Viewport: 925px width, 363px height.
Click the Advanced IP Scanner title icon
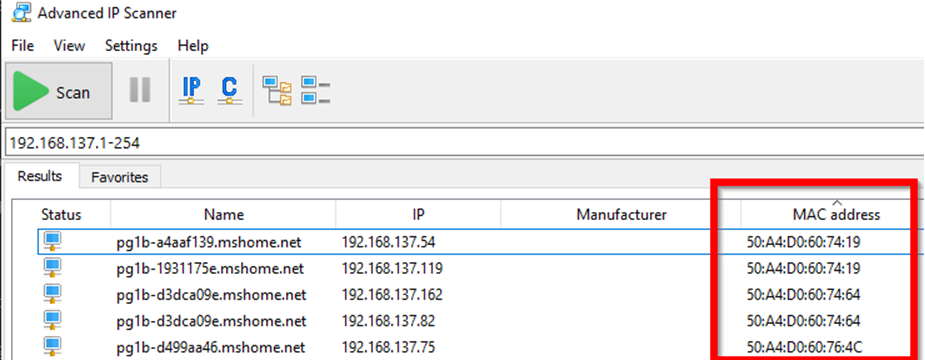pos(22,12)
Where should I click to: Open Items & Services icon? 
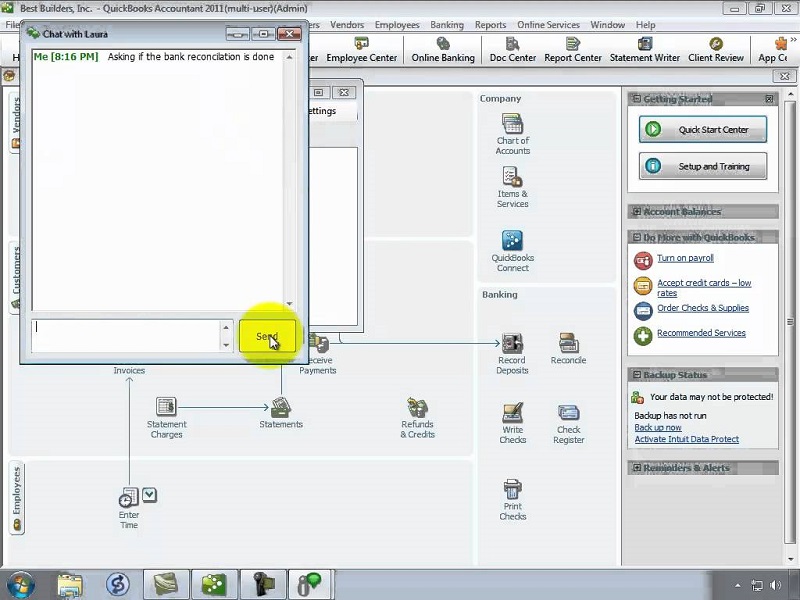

━━━━━━━━━━━━━━━━━━━━

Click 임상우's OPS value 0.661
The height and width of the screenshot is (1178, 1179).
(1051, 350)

━━━━━━━━━━━━━━━━━━━━

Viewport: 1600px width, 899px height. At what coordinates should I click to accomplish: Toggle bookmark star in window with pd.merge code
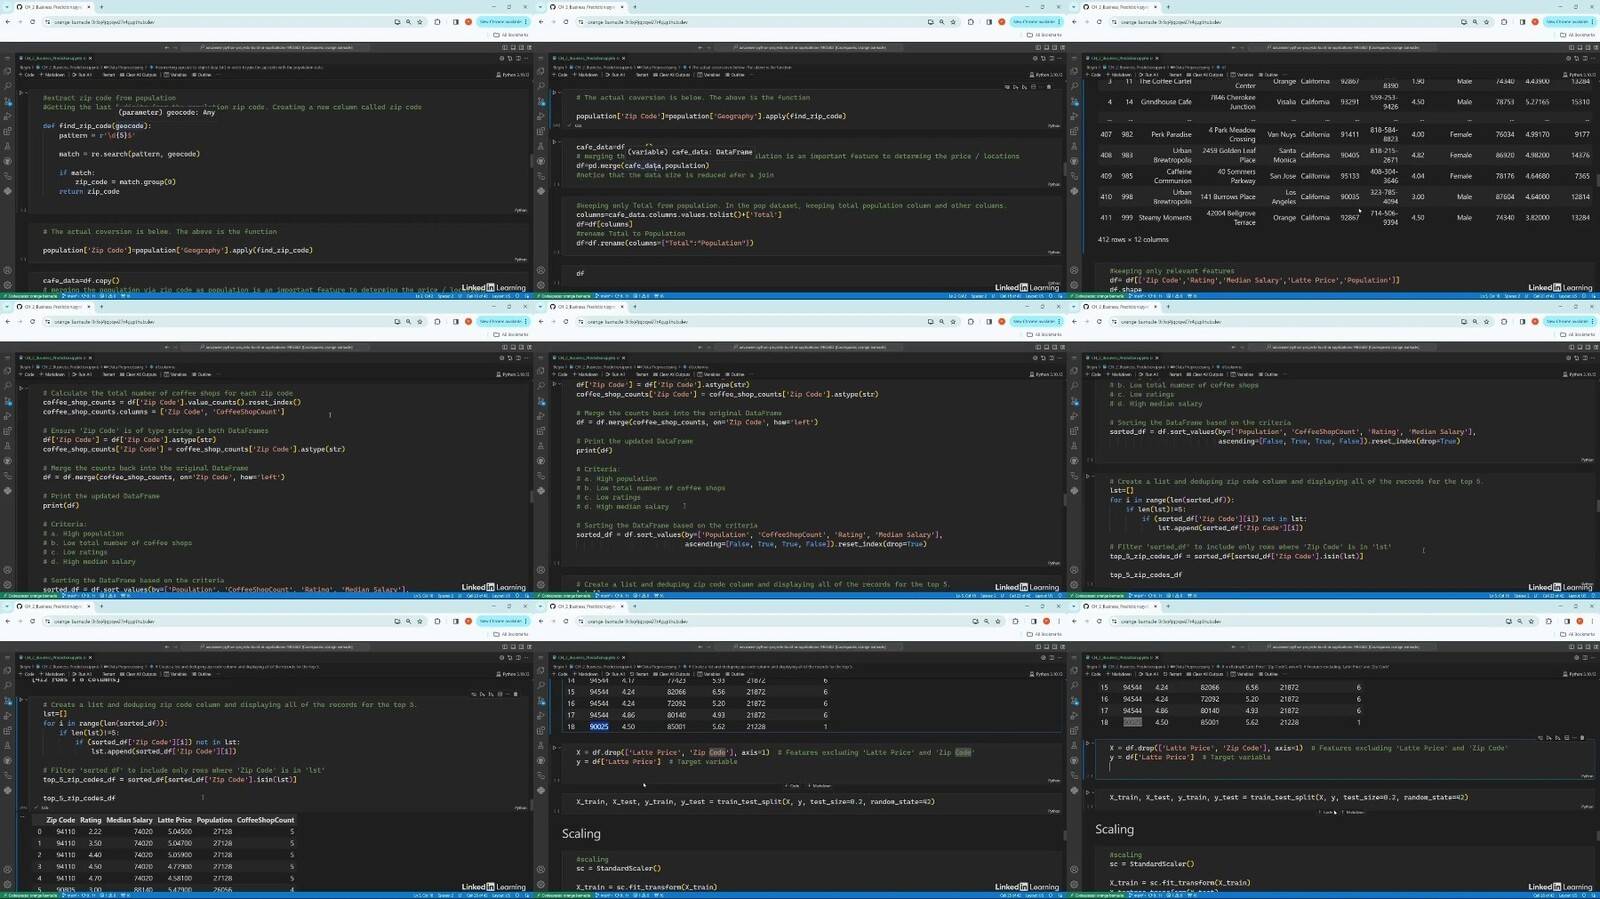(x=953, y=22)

━━━━━━━━━━━━━━━━━━━━

Your task ▸ Transcribe the entries word for word, starting with the line containing "Viewport: 925px width, 363px height." and going on through the line containing "Where should I", and omit the pictures from your answer.

Task answer ▸
Viewport: 925px width, 363px height.
Click the Advanced IP Scanner title icon
pos(22,12)
Where should I click to: Open Items & Services icon? 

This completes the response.